Inclusion of Women in Clinical Research

Background

The establishment and implementation of policies for the inclusion of women and minorities in clinical research funded by the National Institutes of Health (NIH) has its origins in the women's health movement. Following the issuance of the report of the Public Health Service Task Force on Women's Health in 1985, the NIH established a policy in 1986 for the inclusion of women in clinical research. This policy, which urged the inclusion of women, was first published in the NIH Guide to Grants and Contracts in 1987. Later that year, minority and other scientists at the NIH recognized the need to address the inclusion of minority populations. Therefore, in a later 1987 version of the NIH guide, a policy encouraging the inclusion of minorities in clinical studies was first published.

In order to ensure that the policies for inclusion were firmly implemented by NIH, the Congress made what had previously been policy into Public Law, through a section in the NIH Revitalization Act of 1993 (PL 103?43), entitled Women and Minorities as Subjects in Clinical Research. In 1994, the NIH revised its inclusion policy to meet this mandate that women and minorities must be included in all of its clinical research studies. The Revitalization Act essentially reinforced the existing NIH policies, but with four major differences:

  • NIH ensures that women and minorities are included in all human subject research;
  • Phase III clinical trials inclusion of Women and minorities in numbers adequate to allow for valid analyses of differences in intervention effect;
  • Cost is not allowed as an acceptable reason for excluding these groups; and,
  • NIH initiates programs and support for outreach efforts to recruit and retain women and minorities and their subpopulations as volunteers in clinical studies.

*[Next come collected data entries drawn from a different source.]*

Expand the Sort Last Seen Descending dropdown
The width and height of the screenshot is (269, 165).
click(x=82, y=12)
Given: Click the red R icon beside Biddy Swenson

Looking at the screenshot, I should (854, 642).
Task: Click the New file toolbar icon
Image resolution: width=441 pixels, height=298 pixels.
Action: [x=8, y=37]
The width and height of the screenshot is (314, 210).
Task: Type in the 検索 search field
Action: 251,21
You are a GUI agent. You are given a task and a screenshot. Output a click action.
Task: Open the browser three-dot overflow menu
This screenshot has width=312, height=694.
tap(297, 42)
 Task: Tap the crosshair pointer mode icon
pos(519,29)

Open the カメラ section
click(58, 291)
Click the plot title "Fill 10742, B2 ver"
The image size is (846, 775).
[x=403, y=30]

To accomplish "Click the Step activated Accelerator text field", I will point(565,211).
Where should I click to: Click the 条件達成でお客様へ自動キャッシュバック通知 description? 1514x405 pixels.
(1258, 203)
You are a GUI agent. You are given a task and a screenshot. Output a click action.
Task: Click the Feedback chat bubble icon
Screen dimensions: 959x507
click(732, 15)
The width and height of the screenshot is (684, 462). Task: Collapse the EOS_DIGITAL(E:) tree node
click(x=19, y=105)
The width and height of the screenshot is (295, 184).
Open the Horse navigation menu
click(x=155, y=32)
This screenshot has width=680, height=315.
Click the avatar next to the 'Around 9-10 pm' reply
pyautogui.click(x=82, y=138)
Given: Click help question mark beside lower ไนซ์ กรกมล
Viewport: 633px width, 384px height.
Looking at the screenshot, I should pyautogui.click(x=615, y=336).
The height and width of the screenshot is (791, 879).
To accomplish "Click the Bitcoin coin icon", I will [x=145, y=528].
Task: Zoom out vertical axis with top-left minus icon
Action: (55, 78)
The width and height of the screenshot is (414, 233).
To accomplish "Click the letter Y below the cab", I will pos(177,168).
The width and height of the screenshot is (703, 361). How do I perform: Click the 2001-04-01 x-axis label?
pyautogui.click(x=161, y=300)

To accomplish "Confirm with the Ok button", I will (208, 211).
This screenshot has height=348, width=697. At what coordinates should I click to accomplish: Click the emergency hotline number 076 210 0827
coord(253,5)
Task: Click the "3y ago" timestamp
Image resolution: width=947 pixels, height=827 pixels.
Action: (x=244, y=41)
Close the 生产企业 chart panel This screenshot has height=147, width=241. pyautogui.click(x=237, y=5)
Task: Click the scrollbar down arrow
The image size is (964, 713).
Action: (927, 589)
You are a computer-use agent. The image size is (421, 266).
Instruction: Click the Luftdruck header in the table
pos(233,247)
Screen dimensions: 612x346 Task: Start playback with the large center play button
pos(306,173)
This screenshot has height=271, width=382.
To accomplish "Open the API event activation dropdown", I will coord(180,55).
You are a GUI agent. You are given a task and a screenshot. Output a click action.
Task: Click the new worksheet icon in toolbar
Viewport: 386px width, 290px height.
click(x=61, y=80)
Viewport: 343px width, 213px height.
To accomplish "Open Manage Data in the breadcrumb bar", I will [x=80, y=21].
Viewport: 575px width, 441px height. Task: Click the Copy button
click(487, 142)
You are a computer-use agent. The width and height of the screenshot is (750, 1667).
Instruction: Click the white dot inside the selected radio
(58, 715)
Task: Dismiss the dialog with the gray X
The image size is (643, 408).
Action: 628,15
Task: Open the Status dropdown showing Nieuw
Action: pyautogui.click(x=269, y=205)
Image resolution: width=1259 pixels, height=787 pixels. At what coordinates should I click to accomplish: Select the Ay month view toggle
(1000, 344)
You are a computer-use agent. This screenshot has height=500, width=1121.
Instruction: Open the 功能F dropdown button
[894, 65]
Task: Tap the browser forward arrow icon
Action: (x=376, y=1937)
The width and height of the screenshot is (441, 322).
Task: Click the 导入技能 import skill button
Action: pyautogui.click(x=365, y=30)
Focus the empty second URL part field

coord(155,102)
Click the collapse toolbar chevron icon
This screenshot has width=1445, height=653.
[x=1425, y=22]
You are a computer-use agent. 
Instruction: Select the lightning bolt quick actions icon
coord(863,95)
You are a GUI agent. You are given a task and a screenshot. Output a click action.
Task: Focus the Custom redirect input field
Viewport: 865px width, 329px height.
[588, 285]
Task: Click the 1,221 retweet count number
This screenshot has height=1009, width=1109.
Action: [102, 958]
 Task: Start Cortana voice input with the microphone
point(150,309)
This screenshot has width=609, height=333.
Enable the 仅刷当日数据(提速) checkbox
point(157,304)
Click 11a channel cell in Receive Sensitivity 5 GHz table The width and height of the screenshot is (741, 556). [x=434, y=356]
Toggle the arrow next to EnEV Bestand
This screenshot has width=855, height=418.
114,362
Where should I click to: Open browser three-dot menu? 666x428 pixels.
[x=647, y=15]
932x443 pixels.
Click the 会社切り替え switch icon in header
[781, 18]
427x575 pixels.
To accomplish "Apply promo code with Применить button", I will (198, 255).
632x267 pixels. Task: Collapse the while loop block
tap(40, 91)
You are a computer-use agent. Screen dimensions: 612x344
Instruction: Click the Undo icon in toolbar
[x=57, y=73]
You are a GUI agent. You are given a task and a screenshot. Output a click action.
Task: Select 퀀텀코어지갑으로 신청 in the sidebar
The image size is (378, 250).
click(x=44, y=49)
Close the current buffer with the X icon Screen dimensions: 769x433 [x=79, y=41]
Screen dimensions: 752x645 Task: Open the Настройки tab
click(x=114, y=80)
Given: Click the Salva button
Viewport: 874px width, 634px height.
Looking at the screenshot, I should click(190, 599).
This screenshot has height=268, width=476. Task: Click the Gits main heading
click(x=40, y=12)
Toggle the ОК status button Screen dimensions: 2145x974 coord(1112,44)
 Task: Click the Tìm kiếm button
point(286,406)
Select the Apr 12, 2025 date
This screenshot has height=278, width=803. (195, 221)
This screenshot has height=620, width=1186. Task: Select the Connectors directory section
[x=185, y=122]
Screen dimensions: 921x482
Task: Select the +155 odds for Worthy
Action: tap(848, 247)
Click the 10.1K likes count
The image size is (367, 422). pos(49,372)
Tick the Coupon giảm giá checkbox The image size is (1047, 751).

In 2001, the NIH Policy and Guidelines on the Inclusion of Women and Minorities as Subjects in Clinical Research were updated and incorporate the definition of clinical research as reported in the 1997 Report of the NIH Director's Panel on Clinical research and the Office of Management and Budget (OMB) Directive 15 racial and ethnic categories to be used when reporting population data. They also provide additional guidance on reporting analyses of sex/gender and racial/ethnic differences in intervention effects for NIH-defined Phase III clinical trials.